Unable to reproduce OGBN-MAG results

lingfanyu commented 3 years ago

Hi HGT authors,

I am not able to reproduce your OGB leaderboard results. I followed your instructions to run your latest code (commit 9c2182f) for 10 times and got average test accuracy 0.4883 and std 0.0053.

The testing accuracy numbers of the 10 runs are: 0.4852, 0.479, 0.4935, 0.4906, 0.496, 0.4911, 0.4912, 0.4861, 0.4889, 0.4817

The ogb version I was using is 1.2.1. I did make sure evaluation is using variance_reduce for better performance.
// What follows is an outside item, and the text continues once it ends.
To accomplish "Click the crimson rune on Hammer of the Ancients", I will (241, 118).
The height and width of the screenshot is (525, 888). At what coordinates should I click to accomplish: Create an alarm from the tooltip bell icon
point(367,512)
The commands I used to run your code is the following:

python3 preprocess_ogbn_mag.py --output_dir OGB_MAG.pk
for ((run=0;run<10;run=run+1))
do
        dir_name=model_save_${run}
        python3 train_ogbn_mag.py --n_hid 512 --n_layer 4 --n_heads 8 \
                --data_dir ./OGB_MAG.pk --model_dir $dir_name \
                --prev_norm --last_norm --use_RTE --conv_name hgt
        python3 eval_ogbn_mag.py --n_hid 512 --n_layer 4 --n_heads 8 \
                --data_dir ./OGB_MAG.pk --model_dir ${dir_name} \
                --prev_norm --last_norm --use_RTE --conv_name hgt
done

Could you let me know if there is anything I missed?

Thanks! @acbull

acbull commented 3 years ago

Hi:

Is it possible that you can plot your training log so that I can compare mine with you to see what might be the difference?
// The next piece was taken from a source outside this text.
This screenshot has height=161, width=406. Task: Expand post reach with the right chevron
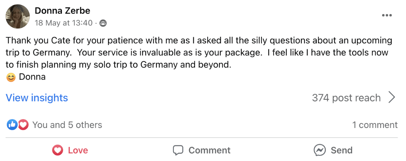(x=392, y=98)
lingfanyu commented 3 years ago

I did save the running logs using tee command. Maybe you can just look into these logs or generate your plot from the logs.

I put the logs of last five runs on google drive: https://drive.google.com/drive/folders/1d1p8tv6_4qoQtaGsx0sS-Ne6QMJgXfFg

acbull commented 3 years ago

Hi:

It seems weird to me as the convergence speed of your log is slower than mine. Is it possible you can change the n_epoch to 200 and see whether the performance can improve?
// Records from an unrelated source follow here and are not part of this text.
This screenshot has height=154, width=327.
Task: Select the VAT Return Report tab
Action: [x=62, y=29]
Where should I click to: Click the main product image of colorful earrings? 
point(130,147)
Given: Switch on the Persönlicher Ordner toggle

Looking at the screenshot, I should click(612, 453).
lingfanyu commented 3 years ago

OK. I tried training for 200 epochs (only one run). And the performance did not improve (test acc: 0.488329). Training log here: https://drive.google.com/file/d/1U7Pv_L6S_9g0e9Y-a8C0ImrsTpAbF6ay/view?usp=sharing

Have you also tried to reproduce your OGBN-MAG results at your side?

lingfanyu commented 3 years ago

Hi @acbull , any update on how to reproduce MAG results?

acbull commented 3 years ago

I'm running the code again right now and will give you the update then.

lingfanyu commented 3 years ago

Great! Looking forward to hearing back from you soon!

lingfanyu commented 3 years ago

Hi @acbull ,

I am working on a model for heterogeneous graph, and I want to submit to OGB and compare with your HGT. We featurize node types that don't input (like author, topic, affiliation) with pre-trained embeddings like TransE or Metapath2vec (similar to what you mentioned in paper for OAG dataset). So for a fair comparison, I also trained HGT on MAG with pre-trained embeddings as input.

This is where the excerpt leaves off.